If you take into consideration that the Messiah, all His disciples, the apostles and the Jewish worshippers only had the Old Testament scriptures to refer to then you'll realise  the importance of the OT. Timothy learnt of salvation on his mothers knee being read the scriptures (OT) as a child.

Stephen used a passage from Isaiah to open the way for the eunuch. Stephen used the OT in his speech before being stoned and of course Messiah himself, on the road to Emaus, spoke of himself beginning with Moses and all the prophets.
Paul

Farmer Geddon wrote:
The thing is Christians cherry-pick the bits from the Jewish Bible they think they can attach to their version of God...

But with further reading you find that what they think it means falls woefully short of what it actually means..

The truth is what they have been taught absolutely contradicts what a real scholar of the Hebrew texts knows..

Incredulously christian scholars think they have the right countermand what the Jews know their texts mean...

Arrogance yes..  misinformation yes.... Truth?

They are taking the piss.....  christians wouldn't know the truth even if 'dog' pissed it up on their leg....
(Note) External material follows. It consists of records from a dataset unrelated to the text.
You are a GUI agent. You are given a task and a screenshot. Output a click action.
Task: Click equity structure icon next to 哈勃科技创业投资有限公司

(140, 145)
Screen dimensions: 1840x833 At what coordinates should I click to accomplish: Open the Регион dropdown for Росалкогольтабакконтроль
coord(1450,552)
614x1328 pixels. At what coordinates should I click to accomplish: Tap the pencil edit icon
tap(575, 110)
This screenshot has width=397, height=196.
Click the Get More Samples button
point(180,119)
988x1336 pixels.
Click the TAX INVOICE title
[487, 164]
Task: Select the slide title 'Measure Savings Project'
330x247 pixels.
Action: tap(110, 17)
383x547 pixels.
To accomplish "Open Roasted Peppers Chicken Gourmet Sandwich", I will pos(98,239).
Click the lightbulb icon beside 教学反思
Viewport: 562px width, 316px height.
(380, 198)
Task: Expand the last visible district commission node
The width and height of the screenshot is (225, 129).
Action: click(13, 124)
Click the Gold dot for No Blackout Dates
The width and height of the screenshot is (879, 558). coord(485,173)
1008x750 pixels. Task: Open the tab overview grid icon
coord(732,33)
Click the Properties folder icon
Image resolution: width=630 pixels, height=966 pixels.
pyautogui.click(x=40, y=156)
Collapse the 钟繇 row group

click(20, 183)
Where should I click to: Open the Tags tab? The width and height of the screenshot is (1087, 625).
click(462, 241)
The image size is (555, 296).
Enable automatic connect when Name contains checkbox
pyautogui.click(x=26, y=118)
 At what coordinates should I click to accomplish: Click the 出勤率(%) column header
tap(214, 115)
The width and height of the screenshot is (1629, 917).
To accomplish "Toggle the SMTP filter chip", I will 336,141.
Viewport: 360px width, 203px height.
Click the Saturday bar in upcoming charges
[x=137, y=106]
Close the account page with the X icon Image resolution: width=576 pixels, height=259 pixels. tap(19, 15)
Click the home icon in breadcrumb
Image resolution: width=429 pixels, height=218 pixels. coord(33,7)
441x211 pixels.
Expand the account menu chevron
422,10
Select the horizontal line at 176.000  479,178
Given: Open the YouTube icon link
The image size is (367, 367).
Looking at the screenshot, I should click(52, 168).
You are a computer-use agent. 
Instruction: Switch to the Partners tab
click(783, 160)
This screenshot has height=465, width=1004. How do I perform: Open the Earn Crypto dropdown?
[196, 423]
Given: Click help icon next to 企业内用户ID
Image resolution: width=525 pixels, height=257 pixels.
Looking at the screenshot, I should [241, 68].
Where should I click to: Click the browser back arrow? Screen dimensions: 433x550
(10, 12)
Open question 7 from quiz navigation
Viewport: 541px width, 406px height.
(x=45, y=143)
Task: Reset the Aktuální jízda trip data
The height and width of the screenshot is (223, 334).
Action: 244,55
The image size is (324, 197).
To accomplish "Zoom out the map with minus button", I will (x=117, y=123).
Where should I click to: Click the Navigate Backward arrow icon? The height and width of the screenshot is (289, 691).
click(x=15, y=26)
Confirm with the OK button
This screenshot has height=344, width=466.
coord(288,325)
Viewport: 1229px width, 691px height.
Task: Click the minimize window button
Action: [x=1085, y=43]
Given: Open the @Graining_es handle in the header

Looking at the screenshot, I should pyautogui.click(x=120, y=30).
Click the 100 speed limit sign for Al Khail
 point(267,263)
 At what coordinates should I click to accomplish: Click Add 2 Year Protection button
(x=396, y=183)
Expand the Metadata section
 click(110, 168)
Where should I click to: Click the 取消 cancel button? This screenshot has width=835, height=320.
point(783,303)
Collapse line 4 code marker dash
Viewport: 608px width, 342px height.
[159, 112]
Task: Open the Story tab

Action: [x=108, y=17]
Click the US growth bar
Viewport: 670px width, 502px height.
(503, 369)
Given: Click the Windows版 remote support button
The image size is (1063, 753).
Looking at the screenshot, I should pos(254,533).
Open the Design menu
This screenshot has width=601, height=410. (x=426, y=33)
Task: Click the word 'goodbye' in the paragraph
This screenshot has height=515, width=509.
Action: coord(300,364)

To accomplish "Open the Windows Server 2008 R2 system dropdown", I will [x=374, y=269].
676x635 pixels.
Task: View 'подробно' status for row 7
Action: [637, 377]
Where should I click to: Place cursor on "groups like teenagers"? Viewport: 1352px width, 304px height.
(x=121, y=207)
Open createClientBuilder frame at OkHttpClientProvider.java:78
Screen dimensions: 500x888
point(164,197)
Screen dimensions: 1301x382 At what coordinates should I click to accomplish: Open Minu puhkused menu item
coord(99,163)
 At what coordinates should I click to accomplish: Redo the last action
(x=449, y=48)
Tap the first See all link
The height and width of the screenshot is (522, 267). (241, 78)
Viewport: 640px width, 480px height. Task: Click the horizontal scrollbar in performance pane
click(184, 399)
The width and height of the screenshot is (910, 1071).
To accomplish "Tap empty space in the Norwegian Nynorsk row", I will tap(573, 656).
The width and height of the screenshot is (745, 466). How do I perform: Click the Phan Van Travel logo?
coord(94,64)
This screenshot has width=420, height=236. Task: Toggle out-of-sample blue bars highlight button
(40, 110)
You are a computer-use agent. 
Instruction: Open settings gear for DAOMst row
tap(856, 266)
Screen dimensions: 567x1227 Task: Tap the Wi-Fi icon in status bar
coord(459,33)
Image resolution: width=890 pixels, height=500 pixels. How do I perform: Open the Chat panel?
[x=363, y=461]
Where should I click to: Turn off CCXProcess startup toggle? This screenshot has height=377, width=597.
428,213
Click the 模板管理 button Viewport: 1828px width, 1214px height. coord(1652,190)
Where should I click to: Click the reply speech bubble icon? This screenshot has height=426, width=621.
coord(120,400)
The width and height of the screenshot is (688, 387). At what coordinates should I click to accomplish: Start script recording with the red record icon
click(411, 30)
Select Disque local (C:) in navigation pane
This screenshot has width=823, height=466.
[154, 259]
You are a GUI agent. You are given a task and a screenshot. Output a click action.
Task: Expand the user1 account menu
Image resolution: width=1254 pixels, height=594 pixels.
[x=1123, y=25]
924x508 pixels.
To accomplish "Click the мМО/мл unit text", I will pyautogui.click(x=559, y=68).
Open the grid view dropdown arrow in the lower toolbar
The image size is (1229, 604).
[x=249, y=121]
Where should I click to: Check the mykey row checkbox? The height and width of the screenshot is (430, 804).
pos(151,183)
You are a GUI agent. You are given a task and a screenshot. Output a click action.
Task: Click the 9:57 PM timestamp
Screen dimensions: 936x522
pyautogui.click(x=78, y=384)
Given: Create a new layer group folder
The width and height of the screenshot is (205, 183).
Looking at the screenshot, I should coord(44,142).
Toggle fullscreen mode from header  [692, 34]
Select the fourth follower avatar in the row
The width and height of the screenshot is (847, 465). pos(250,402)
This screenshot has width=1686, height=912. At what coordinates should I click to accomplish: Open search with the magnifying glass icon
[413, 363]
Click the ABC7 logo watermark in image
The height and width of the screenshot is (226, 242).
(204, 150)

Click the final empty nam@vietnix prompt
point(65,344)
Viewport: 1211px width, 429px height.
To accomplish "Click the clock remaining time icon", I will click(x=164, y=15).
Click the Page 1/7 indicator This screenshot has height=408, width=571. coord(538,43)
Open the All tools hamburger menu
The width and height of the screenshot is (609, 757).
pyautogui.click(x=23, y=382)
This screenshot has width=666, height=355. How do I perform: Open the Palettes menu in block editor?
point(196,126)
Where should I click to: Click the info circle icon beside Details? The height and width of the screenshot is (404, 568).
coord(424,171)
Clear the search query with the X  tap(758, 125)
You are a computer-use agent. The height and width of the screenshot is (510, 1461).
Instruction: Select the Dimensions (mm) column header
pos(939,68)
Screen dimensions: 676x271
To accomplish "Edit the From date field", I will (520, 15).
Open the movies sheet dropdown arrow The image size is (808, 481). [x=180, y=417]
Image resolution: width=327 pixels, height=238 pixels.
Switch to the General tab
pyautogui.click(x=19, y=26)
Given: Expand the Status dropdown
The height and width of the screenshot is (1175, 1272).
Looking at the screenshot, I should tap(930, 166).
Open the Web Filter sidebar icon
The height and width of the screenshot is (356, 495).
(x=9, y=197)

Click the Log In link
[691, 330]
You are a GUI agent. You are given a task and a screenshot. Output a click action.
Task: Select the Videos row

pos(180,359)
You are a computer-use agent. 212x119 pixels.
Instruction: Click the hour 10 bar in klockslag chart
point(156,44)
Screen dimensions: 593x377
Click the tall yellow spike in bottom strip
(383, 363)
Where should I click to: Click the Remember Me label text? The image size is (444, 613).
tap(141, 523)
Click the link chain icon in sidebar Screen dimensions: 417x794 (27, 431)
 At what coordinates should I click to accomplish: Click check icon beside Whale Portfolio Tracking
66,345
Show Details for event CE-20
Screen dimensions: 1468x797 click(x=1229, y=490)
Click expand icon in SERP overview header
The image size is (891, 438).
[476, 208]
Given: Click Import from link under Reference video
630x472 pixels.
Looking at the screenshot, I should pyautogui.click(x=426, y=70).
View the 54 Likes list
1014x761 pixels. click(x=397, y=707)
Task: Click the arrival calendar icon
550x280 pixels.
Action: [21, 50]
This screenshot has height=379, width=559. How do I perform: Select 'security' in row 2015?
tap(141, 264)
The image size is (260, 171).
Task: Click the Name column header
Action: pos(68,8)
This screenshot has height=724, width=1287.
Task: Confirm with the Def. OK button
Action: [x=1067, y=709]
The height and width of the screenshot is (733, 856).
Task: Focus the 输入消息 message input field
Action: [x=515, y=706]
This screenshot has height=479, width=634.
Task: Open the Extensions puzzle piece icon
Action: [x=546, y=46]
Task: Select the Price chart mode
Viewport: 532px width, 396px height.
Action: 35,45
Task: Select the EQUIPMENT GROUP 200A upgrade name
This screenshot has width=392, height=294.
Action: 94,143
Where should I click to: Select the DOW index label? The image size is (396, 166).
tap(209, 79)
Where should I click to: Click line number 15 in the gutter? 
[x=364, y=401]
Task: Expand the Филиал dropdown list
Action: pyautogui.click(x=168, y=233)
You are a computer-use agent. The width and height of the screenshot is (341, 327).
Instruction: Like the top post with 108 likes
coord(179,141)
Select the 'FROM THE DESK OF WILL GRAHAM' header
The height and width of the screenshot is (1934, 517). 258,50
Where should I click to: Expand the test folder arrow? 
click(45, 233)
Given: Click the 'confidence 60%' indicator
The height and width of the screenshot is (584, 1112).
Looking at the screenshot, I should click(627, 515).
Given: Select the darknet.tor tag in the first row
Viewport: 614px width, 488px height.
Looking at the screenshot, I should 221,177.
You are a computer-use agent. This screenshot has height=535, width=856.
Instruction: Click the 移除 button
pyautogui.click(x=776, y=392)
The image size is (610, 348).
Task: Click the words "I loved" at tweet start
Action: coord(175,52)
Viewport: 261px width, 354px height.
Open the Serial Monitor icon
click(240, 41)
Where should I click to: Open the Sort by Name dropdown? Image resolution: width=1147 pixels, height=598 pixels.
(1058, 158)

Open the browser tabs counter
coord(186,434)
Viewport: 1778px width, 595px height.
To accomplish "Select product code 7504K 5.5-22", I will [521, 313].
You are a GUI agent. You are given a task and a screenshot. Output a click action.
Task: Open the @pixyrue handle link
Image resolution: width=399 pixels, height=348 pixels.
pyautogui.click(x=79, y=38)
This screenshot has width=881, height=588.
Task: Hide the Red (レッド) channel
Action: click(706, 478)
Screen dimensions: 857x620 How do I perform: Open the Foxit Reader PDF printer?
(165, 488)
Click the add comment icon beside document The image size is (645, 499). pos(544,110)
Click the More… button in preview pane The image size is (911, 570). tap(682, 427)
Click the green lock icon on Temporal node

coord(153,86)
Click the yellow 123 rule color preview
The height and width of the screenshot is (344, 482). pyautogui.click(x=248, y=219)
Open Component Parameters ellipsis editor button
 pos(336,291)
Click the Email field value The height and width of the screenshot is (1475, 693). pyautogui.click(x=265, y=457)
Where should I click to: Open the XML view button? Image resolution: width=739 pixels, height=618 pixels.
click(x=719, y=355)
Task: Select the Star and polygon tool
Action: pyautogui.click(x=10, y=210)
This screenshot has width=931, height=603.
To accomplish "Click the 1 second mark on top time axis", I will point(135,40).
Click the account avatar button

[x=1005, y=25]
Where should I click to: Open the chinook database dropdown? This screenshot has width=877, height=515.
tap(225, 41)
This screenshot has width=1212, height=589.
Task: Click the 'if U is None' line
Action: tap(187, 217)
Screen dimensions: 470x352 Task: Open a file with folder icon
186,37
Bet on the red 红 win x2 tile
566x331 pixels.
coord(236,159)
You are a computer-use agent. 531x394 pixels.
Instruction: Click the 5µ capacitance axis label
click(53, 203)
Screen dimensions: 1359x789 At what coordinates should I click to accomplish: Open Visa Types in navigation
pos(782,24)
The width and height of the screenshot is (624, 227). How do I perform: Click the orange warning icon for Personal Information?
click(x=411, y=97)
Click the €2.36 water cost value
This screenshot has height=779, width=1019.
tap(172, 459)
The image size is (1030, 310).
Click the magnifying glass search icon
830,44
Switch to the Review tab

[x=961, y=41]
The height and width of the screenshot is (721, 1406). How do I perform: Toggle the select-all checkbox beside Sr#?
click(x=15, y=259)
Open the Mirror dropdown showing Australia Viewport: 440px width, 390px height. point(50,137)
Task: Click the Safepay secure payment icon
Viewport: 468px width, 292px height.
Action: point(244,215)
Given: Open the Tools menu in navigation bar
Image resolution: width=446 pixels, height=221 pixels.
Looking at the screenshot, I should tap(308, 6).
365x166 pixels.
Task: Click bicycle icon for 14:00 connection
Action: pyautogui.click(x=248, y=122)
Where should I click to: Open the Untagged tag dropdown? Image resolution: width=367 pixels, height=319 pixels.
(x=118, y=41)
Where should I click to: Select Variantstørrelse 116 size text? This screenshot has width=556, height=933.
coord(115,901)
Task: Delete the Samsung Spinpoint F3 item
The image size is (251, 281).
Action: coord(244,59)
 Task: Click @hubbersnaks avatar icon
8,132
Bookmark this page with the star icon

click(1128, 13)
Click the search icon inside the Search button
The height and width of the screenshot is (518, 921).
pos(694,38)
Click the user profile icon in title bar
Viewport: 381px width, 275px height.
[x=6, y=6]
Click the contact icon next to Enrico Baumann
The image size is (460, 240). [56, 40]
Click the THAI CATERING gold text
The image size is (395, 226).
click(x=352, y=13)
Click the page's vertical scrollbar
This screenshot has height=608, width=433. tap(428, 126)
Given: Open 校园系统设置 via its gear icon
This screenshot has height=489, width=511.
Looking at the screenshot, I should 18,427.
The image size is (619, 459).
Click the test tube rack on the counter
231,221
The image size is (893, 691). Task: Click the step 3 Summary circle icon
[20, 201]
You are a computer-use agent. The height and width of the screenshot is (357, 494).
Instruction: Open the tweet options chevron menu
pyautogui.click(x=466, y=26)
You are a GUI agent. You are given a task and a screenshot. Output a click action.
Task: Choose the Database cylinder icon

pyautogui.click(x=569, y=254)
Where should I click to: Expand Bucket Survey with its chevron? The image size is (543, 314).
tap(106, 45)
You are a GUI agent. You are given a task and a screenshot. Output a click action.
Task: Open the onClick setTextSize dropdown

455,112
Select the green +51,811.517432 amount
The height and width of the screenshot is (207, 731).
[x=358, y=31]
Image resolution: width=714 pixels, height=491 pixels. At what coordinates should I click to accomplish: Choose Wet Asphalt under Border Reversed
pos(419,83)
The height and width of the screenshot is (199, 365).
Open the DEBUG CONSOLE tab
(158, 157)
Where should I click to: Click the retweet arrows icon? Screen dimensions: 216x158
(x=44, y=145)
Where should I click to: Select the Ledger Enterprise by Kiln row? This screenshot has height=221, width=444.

The scriptures, including the Old Testament, belong to the Church and it it is only through Christ that the Old Testament can be properly understood. When we read the Old Testament we must constantly look for Christ and the Church. When it comes to the Old Testament I would also argue that we should look to the Septuagint first. The reason being that if the Hebrew texts was the first step in written revalation then the Greek represent a new and even better step (yes, I believe the Septuagint to be, as the early Church did including the Apostles, and inspired translation, which speaks even more clearly of Christ than the Hebrew).
Paul

Re: The old testament

Lexilogio wrote:

The most important books are the Gospels. Most Christians would advise starting there, then reading the rest of the NT, and moving into the OT afterwards.


Yes.
Truster

Re: The old testament

Paul wrote:
Lexilogio wrote:

The most important books are the Gospels. Most Christians would advise starting there, then reading the rest of the NT, and moving into the OT afterwards.


Yes.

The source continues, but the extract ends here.